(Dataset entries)
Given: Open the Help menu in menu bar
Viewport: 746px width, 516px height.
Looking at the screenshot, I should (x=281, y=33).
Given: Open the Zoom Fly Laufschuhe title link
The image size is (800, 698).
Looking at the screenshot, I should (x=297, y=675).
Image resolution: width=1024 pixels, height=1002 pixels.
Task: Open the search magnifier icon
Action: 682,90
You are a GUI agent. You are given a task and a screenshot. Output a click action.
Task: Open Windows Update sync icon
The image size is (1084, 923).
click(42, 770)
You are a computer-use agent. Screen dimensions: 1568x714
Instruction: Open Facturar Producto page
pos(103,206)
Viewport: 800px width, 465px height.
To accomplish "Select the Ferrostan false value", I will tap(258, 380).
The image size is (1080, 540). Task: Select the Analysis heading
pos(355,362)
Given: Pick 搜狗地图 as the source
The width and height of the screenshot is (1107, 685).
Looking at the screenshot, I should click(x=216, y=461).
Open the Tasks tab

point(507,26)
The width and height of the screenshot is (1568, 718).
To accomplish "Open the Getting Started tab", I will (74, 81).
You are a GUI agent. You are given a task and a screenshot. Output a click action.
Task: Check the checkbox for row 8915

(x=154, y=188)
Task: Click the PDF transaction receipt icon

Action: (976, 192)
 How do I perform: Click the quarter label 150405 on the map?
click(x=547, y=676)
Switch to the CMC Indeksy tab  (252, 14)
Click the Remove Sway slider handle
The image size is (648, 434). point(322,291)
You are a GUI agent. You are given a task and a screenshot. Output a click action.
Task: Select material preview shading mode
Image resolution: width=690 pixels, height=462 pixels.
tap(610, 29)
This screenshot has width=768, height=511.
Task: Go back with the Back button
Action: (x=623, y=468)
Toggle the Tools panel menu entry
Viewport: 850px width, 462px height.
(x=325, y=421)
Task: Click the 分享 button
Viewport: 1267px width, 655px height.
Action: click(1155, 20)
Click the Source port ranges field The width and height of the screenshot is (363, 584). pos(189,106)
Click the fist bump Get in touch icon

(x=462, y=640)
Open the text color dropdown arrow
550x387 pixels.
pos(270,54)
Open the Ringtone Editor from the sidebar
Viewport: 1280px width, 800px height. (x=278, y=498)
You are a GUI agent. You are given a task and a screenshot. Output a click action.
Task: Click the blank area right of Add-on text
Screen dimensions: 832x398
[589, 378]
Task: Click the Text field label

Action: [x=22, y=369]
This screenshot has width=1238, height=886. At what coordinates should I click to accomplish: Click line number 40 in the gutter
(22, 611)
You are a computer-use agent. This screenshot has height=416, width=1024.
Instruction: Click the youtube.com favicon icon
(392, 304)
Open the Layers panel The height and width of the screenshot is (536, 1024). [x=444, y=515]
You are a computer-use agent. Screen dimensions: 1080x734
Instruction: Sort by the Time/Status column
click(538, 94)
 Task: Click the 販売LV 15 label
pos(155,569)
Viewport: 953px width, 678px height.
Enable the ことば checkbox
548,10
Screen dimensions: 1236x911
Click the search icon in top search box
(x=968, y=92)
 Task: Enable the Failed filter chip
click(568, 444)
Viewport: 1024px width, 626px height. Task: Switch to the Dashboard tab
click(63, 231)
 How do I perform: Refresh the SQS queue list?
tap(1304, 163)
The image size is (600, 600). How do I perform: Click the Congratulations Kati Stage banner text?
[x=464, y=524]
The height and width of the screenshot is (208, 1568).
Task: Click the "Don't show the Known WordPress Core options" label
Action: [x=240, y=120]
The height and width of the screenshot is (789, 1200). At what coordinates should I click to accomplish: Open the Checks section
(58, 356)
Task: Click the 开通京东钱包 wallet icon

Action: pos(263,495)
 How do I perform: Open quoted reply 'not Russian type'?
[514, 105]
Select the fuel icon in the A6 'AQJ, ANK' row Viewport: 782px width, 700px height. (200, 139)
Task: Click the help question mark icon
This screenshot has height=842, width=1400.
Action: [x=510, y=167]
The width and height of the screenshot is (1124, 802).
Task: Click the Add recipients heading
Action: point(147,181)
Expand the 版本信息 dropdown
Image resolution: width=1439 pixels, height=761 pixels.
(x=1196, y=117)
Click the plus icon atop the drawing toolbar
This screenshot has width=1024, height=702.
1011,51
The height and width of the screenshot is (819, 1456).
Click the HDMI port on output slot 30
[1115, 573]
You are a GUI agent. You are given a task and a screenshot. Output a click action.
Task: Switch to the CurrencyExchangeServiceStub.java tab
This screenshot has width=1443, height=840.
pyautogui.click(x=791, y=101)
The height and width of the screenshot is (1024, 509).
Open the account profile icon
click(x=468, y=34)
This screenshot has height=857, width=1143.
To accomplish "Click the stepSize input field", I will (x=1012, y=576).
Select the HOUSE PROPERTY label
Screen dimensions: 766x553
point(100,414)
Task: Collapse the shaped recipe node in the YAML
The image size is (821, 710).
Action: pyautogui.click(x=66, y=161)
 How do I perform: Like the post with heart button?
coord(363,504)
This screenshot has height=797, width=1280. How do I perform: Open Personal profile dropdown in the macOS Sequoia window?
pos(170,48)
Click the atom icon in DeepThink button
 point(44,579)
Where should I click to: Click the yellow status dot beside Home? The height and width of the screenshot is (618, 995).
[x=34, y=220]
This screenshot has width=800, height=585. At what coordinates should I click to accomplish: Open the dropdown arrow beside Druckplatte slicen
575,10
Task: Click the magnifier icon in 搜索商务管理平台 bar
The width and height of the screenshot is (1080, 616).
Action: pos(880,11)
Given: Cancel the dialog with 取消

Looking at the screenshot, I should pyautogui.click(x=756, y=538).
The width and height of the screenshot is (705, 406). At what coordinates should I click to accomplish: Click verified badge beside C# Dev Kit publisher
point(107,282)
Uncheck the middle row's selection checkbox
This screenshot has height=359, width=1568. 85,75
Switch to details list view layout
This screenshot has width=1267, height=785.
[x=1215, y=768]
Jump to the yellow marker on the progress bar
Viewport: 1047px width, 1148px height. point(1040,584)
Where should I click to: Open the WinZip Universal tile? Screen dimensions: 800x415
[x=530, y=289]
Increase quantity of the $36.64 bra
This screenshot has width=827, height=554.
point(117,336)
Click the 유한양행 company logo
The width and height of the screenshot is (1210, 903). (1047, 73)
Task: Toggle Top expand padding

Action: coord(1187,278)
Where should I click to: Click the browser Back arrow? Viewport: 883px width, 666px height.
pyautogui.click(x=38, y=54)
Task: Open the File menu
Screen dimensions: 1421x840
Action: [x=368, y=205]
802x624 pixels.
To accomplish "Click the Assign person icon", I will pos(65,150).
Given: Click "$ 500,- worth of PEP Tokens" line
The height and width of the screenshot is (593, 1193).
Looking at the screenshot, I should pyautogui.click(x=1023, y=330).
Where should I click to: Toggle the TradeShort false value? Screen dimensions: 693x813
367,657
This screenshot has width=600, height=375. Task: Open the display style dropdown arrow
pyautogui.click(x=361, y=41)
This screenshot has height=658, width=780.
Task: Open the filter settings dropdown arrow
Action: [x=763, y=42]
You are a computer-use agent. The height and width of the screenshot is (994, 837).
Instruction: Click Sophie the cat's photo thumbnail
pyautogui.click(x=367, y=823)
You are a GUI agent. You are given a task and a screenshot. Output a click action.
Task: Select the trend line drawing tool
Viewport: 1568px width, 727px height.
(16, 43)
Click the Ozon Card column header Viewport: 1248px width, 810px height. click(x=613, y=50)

* _HOW TO COMPLETE THIS TASK_: Return the line that contains "Viewport: 1568px width, 727px height.", along with every line after it in the data above, exactly and with nothing else.

* _RESPONSE BELOW_:
Viewport: 1568px width, 727px height.
(16, 43)
Click the Ozon Card column header Viewport: 1248px width, 810px height. click(x=613, y=50)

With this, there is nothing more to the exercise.